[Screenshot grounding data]

══════════

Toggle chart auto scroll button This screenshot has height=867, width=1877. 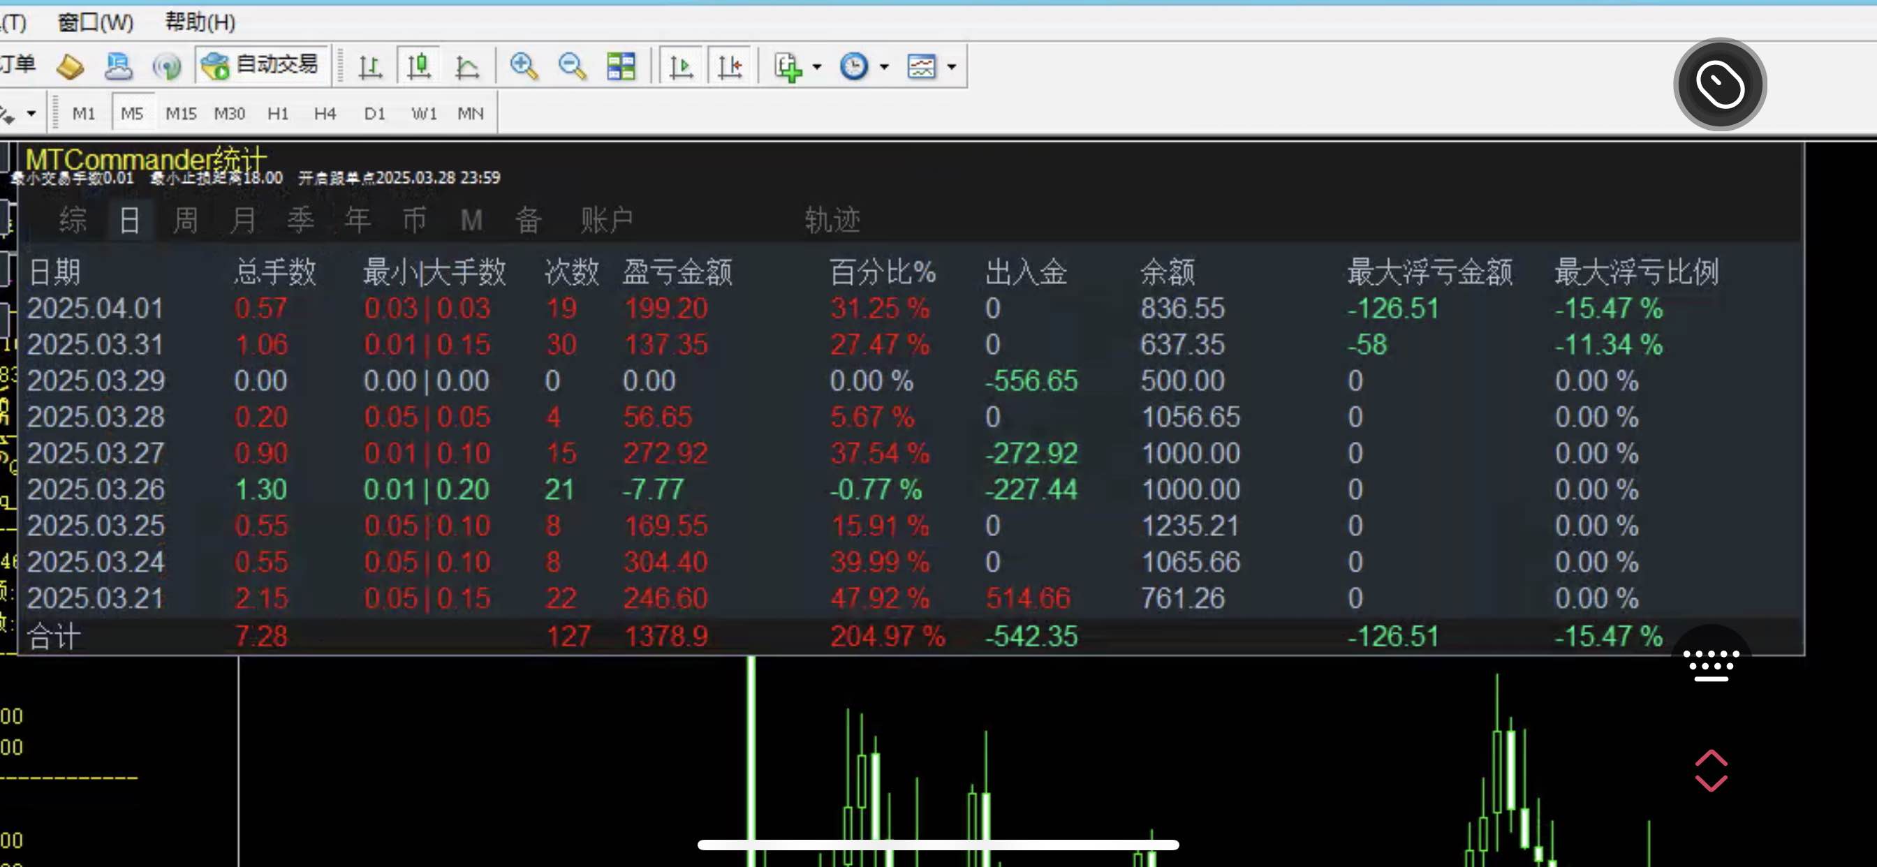(681, 67)
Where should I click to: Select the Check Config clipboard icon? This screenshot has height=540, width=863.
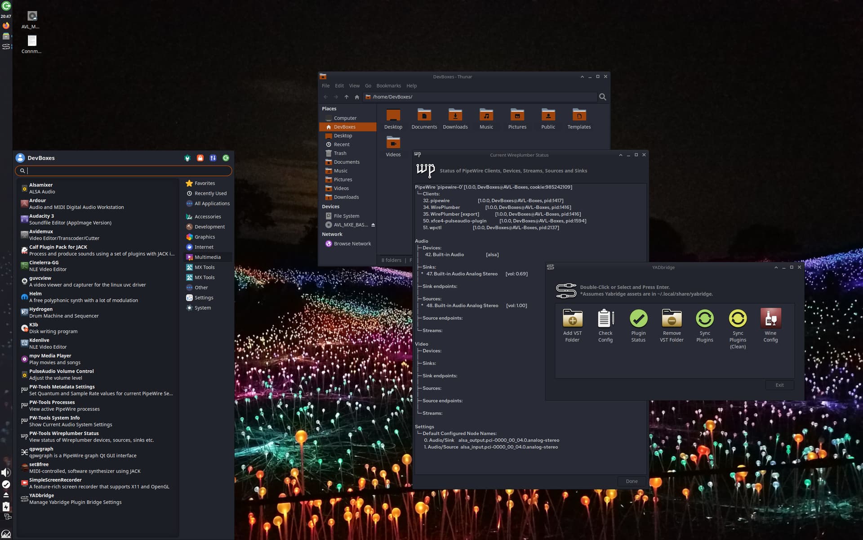[x=605, y=319]
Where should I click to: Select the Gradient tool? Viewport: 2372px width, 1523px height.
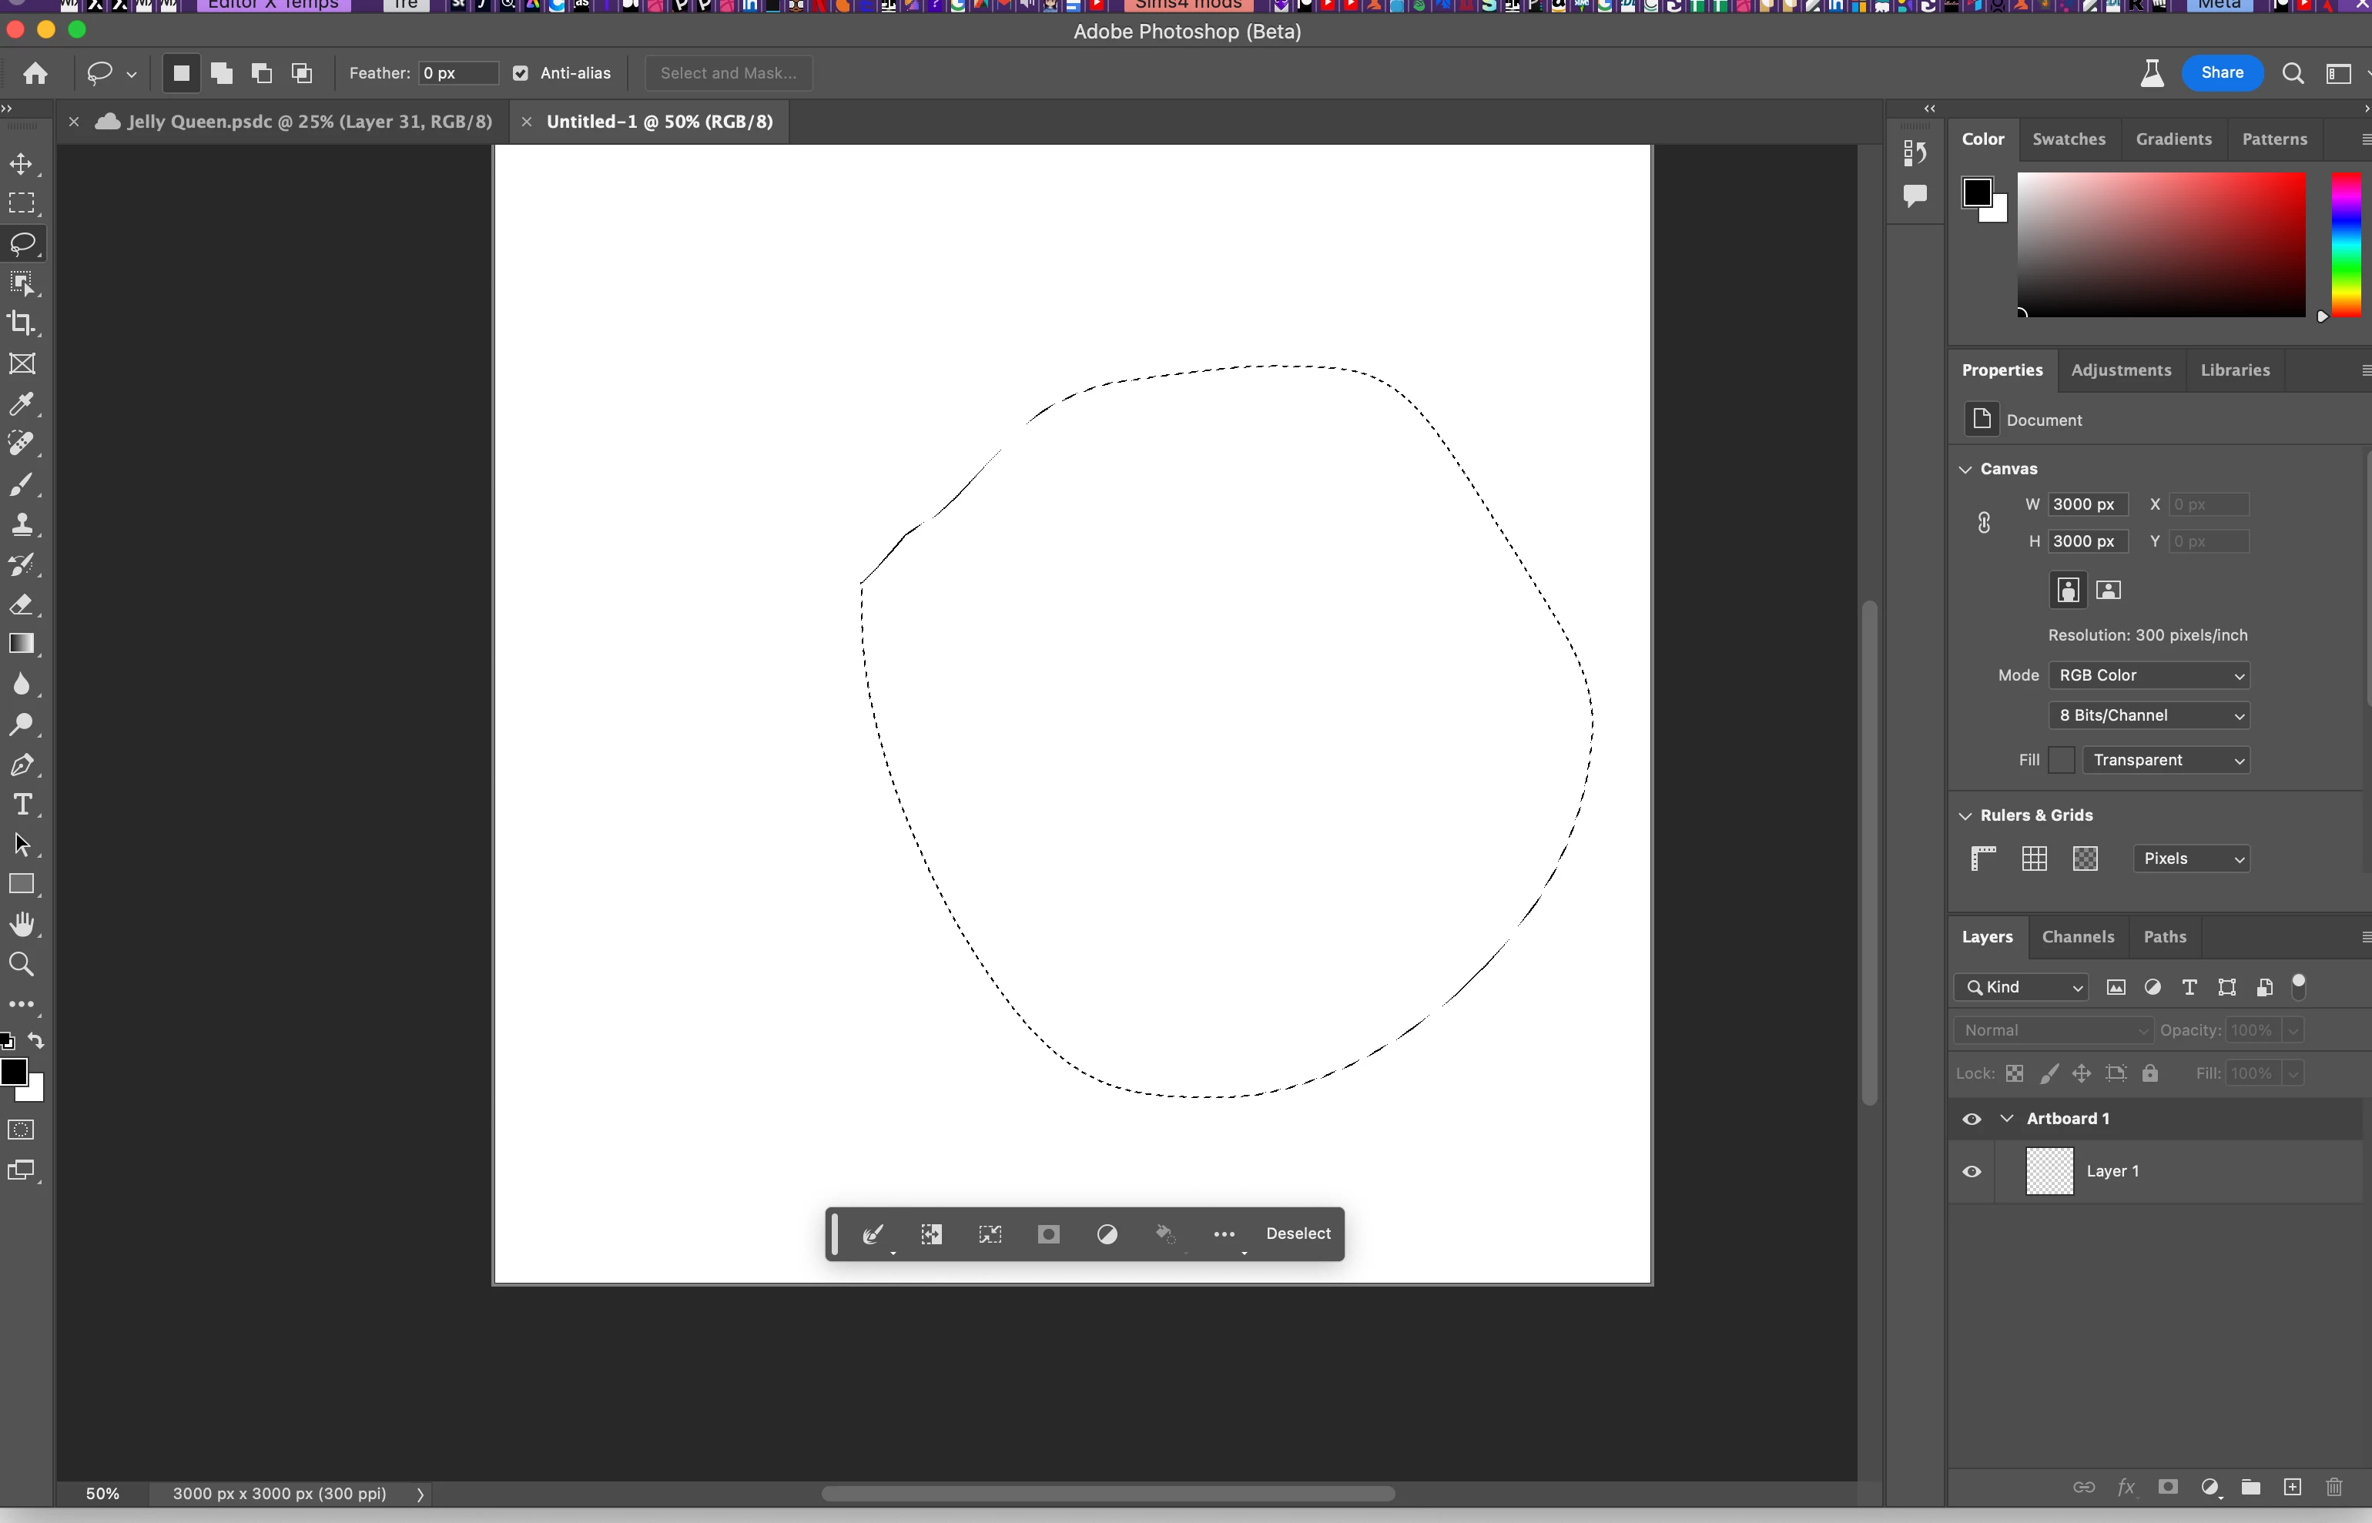(22, 644)
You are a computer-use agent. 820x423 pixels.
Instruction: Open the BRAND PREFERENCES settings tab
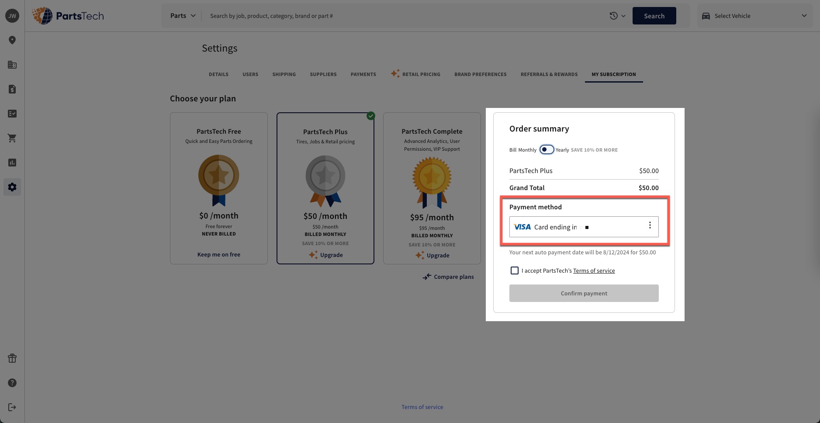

══════════

- TO DO
Lines from the one that contains "Where should I click to: Select the Check" through the last line of the data above are to be extracted exactly, with no pictures and no other lines.

- WRITTEN REPLY
Where should I click to: Select the Check Config clipboard icon? This screenshot has height=540, width=863.
[x=605, y=319]
Where should I click to: Select the Gradient tool? Viewport: 2372px width, 1523px height.
(22, 644)
You are a computer-use agent. 820x423 pixels.
Instruction: Open the BRAND PREFERENCES settings tab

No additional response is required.